Refactor: data extraction and filtration scripts

kcwongaz · Aug 28, 2022 · 8b98113 · 8b98113
1 parent 4219962
commit 8b98113
Show file tree

Hide file tree

Showing 4 changed files with 615 additions and 0 deletions.
diff --git a/pipeline/1_extract.py b/pipeline/1_extract.py
@@ -0,0 +1,169 @@
+import os
+import json
+import pickle
+import shutil
+import zipfile
+
+from FR24Writer import FR24Writer
+
+
+# --------------------------------------------------------------------------- #
+# User inputs
+
+# Locations to read data from
+# All the .bz2 files and top level .zip files are expected to be decompressed.

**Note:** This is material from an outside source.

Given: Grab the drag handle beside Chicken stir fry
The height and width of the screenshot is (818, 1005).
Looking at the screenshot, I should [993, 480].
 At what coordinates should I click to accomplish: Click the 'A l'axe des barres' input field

+# (e.g. 01.tar.bz2, 02.zip, etc.)
+# So that the directories have all the yyyymmdd.zip files.
+# Make sure all yyyymmdd.zip are there, or you will miss some time points.
+dataroot = "/mnt/Passport/Lishuai_data/USA"
+
+# Locations to store data to
+saveroot = "/home/kc/Research/air_traffic/data/fr24_usa"
+
+# Location for a pickled FR24Writer object to be restored.

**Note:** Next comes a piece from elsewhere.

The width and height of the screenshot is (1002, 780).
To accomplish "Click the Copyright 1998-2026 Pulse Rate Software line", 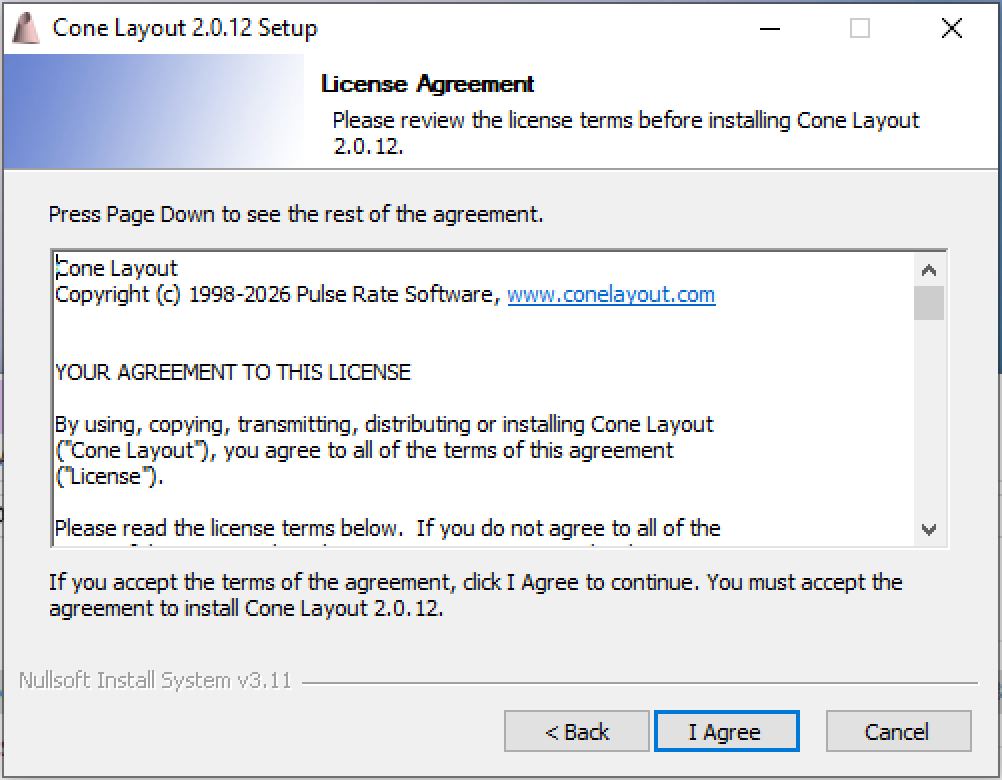I will point(276,295).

+# This is for continuing a partial flight extraction.
+# Set this to an empty string if there are nothing to be restored.
+# Each sucessful run will generate a FR24Writer.pickle for use
+restore_loc = ""
+
+
+# (!!!) Some suggestions
+# Do the extraction for one geographic area per run.
+# i.e. set dataroot ".../Lishuai_data/china/" instead of ".../Lishuai_data/"
+# When start for a new area, always set restore_loc = ""
+# These should prevent some potential problems that I haven't fully tested.
+#
+# You can also do it year-by-year or month-by-month like
+#   dataroot = "/mnt/Passport/Lishuai_data/china/2017/"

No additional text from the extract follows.